Gaúcho – ou “gringo”, como dizem os moradores – e morador da região há quase 35 anos, ele é tido como um sujeito pouco dado ao convívio social. Vai à igreja, mas pouco participa das festas da comunidade. É visto pelos vizinhos como um sujeito obcecado pelo trabalho. “Se puder plantar no pátio da escola, ele planta”, disse uma funcionária.
“Não tenho nada a falar sobre esse assunto, porque não sei o que aconteceu de fato. Eu não estava lá”, afirmou ele à reportagem. “Não posso falar no momento.”
Diversas testemunhas disseram que o trator foi operado por um vizinho no dia do acidente. Moderna, a máquina usa até localização por GPS, tecnologia que o agricultor não domina. As barras que dispersam veneno, segundo testemunhas, estavam posicionadas a uma altura muito elevada do solo, o que aumenta a possibilidade de o veneno ser levado pelo vento. Em um vídeo feito por um morador, é possível estimar que elas estavam a cerca de 1 metro do solo.
“O vento causou a deriva de agrotóxico”, explica Leoni Zago, fiscal de defesa agropecuária da Agência de Defesa Agropecuária do Paraná (Adapar), responsável por apurar o caso. Em termos técnicos, “deriva” significa que o veneno saiu da área na qual deveria ser depositado. “Foi aplicado com pulverizador de forma regular. A época e o receituário também estavam corretos. O produtor pareceu bastante responsável. Quando fiscalizamos a propriedade, ela estava bem organizada, com os produtos [agrotóxicos] bem organizados, embalagens bem lavadas”, ele prosseguiu.

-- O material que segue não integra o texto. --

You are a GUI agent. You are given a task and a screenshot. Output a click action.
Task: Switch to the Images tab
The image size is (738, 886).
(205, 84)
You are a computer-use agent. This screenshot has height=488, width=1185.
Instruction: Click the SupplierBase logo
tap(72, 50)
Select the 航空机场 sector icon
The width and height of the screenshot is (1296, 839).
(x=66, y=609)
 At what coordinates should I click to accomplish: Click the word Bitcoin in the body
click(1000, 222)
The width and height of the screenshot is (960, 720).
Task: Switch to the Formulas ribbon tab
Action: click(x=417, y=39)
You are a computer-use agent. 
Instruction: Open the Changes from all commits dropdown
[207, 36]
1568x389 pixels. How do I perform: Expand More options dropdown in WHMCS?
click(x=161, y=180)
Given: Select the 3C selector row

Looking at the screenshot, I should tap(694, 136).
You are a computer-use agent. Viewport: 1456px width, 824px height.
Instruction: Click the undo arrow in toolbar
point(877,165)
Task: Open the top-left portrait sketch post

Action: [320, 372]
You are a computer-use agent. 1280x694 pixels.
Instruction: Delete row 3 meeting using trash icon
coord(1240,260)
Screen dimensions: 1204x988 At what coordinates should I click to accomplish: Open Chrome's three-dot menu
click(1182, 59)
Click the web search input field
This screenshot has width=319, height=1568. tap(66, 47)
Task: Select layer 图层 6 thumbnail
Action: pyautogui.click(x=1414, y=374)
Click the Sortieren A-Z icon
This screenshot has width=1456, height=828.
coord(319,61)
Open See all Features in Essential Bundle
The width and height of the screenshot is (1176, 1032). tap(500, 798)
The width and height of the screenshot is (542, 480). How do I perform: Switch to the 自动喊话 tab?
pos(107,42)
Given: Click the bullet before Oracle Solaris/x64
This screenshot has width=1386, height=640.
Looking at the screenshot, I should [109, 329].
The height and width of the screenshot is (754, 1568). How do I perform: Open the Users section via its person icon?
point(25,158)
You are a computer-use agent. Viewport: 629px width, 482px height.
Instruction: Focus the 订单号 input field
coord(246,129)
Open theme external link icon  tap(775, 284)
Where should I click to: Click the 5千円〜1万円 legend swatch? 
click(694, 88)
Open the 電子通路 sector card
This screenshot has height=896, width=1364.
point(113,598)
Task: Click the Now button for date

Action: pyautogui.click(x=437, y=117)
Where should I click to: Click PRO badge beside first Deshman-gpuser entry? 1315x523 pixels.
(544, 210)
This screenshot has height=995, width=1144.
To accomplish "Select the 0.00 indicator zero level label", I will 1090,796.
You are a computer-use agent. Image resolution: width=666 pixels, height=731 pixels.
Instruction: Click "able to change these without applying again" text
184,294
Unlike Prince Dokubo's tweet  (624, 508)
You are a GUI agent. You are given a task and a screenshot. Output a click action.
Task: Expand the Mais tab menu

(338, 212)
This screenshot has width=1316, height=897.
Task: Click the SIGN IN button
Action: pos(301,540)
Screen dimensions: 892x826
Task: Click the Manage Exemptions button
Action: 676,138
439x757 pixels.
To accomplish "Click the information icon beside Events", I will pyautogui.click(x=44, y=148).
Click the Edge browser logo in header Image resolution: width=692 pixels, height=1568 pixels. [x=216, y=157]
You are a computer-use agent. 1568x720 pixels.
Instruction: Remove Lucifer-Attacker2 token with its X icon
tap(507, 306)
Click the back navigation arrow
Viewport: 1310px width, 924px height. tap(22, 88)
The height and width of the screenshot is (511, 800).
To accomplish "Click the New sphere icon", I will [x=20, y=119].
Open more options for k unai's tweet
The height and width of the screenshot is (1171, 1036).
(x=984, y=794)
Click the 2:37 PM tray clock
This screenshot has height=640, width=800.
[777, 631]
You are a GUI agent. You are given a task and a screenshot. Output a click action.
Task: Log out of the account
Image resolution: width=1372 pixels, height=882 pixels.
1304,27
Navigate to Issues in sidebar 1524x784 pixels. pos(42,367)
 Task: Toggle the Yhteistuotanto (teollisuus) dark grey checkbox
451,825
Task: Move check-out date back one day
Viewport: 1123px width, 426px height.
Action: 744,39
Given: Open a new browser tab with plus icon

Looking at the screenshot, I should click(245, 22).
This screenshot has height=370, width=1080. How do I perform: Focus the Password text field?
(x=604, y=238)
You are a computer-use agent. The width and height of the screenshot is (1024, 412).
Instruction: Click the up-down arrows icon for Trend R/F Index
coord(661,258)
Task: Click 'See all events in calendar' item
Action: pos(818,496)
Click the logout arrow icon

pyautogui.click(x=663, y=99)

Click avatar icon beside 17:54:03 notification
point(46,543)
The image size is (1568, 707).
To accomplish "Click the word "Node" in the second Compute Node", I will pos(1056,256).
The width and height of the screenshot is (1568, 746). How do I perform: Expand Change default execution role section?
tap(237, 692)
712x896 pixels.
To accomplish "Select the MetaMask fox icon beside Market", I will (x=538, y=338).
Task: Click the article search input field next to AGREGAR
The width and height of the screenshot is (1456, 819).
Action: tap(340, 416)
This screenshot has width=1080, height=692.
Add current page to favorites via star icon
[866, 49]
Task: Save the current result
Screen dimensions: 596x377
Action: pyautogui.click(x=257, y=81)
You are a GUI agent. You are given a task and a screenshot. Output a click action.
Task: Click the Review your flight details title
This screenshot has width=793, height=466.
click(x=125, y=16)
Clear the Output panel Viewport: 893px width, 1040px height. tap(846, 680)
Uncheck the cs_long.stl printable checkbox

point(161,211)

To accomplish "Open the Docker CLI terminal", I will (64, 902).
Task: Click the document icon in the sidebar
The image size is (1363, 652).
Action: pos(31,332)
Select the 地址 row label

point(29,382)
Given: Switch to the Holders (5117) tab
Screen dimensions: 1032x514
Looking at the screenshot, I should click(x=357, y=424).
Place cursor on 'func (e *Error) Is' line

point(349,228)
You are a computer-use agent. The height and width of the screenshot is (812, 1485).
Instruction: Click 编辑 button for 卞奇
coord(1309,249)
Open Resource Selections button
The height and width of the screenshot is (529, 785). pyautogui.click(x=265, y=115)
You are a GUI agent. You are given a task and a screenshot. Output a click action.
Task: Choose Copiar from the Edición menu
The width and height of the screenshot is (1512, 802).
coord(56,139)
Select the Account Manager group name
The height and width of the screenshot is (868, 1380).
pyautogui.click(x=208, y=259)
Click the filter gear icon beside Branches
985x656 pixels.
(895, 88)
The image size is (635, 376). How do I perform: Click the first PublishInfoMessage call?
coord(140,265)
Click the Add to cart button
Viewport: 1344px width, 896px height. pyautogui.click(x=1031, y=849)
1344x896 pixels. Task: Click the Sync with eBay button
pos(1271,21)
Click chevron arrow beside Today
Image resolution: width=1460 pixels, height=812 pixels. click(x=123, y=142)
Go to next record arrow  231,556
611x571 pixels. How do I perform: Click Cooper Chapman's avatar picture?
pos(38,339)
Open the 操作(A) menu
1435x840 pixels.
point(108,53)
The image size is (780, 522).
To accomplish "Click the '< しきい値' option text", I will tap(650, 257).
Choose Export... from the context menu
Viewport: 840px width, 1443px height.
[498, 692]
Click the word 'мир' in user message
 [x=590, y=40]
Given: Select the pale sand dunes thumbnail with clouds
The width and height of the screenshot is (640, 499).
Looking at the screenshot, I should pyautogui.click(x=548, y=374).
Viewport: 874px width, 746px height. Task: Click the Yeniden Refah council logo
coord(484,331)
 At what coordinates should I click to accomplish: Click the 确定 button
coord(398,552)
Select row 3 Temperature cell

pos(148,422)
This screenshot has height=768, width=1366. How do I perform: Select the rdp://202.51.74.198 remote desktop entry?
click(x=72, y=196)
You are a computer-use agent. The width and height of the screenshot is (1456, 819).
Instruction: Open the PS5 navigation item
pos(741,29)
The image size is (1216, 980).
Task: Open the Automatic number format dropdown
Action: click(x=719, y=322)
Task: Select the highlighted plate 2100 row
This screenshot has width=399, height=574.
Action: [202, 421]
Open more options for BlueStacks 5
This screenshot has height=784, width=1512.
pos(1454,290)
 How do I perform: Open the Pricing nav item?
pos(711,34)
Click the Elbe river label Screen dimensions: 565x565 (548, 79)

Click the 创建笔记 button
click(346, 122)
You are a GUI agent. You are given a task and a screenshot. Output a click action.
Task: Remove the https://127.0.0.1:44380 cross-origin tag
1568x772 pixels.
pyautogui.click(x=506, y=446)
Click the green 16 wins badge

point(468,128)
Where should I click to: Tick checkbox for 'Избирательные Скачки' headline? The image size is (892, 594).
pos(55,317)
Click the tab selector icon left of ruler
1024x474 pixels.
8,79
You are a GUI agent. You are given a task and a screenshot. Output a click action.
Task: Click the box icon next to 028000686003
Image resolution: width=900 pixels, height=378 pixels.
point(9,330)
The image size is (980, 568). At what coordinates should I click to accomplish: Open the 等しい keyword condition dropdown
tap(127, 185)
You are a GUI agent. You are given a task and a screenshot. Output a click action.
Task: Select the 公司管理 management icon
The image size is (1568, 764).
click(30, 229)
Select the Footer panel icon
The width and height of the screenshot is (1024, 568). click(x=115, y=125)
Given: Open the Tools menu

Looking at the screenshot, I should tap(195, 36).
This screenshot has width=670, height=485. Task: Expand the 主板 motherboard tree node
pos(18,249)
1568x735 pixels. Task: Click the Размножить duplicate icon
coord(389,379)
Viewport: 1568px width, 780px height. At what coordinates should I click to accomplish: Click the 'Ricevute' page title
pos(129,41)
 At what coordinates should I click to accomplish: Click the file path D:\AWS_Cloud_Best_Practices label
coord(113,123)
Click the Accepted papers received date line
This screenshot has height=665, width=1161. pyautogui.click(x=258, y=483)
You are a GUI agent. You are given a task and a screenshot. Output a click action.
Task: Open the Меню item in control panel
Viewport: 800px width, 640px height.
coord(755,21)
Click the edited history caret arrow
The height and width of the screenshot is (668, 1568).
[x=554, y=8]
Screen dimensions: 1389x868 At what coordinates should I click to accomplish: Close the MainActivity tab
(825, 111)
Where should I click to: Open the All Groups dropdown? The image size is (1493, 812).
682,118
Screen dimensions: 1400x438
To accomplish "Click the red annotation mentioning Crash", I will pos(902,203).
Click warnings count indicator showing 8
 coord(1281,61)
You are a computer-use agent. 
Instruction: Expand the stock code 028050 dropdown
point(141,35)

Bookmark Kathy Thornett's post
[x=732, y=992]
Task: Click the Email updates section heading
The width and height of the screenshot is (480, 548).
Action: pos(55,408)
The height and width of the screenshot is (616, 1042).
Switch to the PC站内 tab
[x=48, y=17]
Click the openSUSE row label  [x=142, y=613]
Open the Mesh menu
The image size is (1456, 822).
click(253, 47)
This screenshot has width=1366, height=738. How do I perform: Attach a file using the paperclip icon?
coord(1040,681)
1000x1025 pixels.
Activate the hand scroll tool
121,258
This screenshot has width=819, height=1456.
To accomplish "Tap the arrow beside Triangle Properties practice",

“O problema foi que ele desrespeitou a distância mínima legal. Aliás, não respeitou distância nenhuma, foi até a beira do terreno. E ainda havia o vento”, acrescentou Leoni Zago, antes de dizer que casos como esse são “raros” na região. “Com essa gravidade, de afetar pessoas, é bem raro. Mas atingir lavouras vizinhas é bastante comum.” A Adapar deverá aplicar uma multa ao agricultor.
A médica Lilimar Regina Naldony Mori, da Secretaria da Saúde, informou que seguirá acompanhando as crianças afetadas pelo envenenamento. “Como foi uma intoxicação aguda, é provável que não haja sequelas. Mas não conhecemos com profundidade as consequências disso. Quem vai nos responder é o tempo. Vamos ter que acompanhar ao menos por alguns meses.”
Licarlos Passaia, que dá nome à escola municipal de Boa Vista do São Roque, era o filho mais novo de Lino Passaia. Morreu aos 8 anos de idade, em 1989, atropelado na rodovia. Os outros dois filhos e as duas netas do agricultor também estudaram no prédio contaminado com o Paraquate pelo novo trator de Lino.